Confronté à des tarifs électriques élevés et à un secteur sous pression financière, le Ghana veut reprendre le contrôle de sa production d’énergie avec une centrale à gaz publique de 1 200 MW. Au-delà de l’ajout de capacités, le projet vise à réduire la facture énergétique nationale, améliorer la compétitivité des entreprises et réformer un marché électrique fragilisé par des années de déséquilibres.
Le Ghana veut utiliser la production locale d’électricité comme levier de baisse des prix. Le gouvernement prévoit la construction d’une centrale thermique à gaz d’une capacité totale de 1 200 mégawatts (MW) à Kafodzidzi-Abrobeano, sur la côte centrale du pays.
Présenté par le ministre des Finances Cassiel Ato Forson lors de la revue budgétaire de mi-année devant le Parlement, le projet sera entièrement détenu par l’État ghanéen.
Les études de faisabilité ont déjà été achevées et les autorités indiquent que les prochaines étapes concernent notamment les autorisations environnementales, les études d’ingénierie et l’obtention des permis nécessaires.
La première phase, d’une capacité de 600 MW, devrait entrer en service à partir de 2028.
Pour réduire le coût de développement de l’infrastructure, Accra a choisi de négocier directement l’acquisition des turbines à gaz auprès du groupe américain GE Vernova. Le gouvernement estime que cette approche pourrait permettre d’économiser entre 35 % et 45 % du coût habituel d’achat de ces équipements.

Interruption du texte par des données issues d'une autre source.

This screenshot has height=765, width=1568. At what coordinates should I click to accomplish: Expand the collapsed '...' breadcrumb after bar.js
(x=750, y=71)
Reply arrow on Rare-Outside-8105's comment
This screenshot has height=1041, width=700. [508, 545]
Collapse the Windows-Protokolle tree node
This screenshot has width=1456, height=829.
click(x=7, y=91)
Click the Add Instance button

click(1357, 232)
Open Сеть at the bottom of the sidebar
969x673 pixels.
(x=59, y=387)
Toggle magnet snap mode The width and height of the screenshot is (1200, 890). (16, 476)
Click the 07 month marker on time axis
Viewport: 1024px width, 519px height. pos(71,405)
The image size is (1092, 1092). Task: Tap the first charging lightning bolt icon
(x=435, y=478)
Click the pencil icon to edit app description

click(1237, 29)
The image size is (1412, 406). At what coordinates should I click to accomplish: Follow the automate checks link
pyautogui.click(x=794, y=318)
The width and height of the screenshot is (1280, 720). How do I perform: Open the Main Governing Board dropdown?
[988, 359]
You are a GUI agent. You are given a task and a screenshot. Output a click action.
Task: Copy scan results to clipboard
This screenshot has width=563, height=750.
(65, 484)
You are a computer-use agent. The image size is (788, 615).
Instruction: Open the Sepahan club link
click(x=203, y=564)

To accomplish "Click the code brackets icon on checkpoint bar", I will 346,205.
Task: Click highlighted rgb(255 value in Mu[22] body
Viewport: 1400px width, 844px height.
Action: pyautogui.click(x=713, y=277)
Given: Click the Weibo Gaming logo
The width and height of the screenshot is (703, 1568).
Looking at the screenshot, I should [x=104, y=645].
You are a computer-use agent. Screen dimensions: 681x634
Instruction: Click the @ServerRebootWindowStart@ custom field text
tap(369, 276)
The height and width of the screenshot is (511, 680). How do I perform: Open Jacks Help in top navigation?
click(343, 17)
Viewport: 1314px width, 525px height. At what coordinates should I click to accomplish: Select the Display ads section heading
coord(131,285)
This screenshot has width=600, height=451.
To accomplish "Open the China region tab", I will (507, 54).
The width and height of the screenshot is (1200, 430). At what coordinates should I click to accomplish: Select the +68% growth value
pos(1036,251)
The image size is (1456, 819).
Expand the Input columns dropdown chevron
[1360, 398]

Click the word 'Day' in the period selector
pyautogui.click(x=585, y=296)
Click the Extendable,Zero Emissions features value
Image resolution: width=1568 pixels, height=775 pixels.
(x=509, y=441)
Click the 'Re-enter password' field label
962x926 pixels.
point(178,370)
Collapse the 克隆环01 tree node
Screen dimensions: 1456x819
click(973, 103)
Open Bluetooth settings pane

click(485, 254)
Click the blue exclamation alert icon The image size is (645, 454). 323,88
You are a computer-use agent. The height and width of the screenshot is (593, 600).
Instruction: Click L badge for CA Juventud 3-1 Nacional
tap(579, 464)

Faire baisser les tarifs pour les ménages et les entreprises
L’objectif affiché par les autorités est de réduire le coût de production de l’électricité, un facteur qui pèse depuis plusieurs années sur les consommateurs et sur la compétitivité de l’économie.
Selon Cassiel Ato Forson, la centrale pourrait contribuer à une baisse des tarifs comprise entre 10 % et 20 %.
Le projet devrait également générer des emplois. Le gouvernement prévoit la création de plus de 2 000 emplois directs et indirects lors de la première phase de développement.
Pour Accra, l’enjeu dépasse donc la simple augmentation de l’offre électrique. Il s’agit de réduire la dépendance à des sources d’approvisionnement coûteuses et de renforcer la stabilité d’un secteur essentiel au développement industriel.
Cette nouvelle infrastructure intervient toutefois dans un environnement financier difficile.
Le secteur électrique ghanéen reste marqué par les difficultés de l’Electricity Company of Ghana (ECG), principale société de distribution du pays. En juin, la Banque mondiale a revu à la baisse son appréciation du programme de redressement du secteur, passant d’une évaluation « modérément satisfaisante » à « insatisfaisante ».
L’institution financière a notamment pointé les pertes financières persistantes d’ECG ainsi que celles de la Northern Electricity Distribution Company. Le montant cumulé des pertes aurait atteint environ 1,5 milliard de dollars, dépassant largement les objectifs fixés pour les prochaines années.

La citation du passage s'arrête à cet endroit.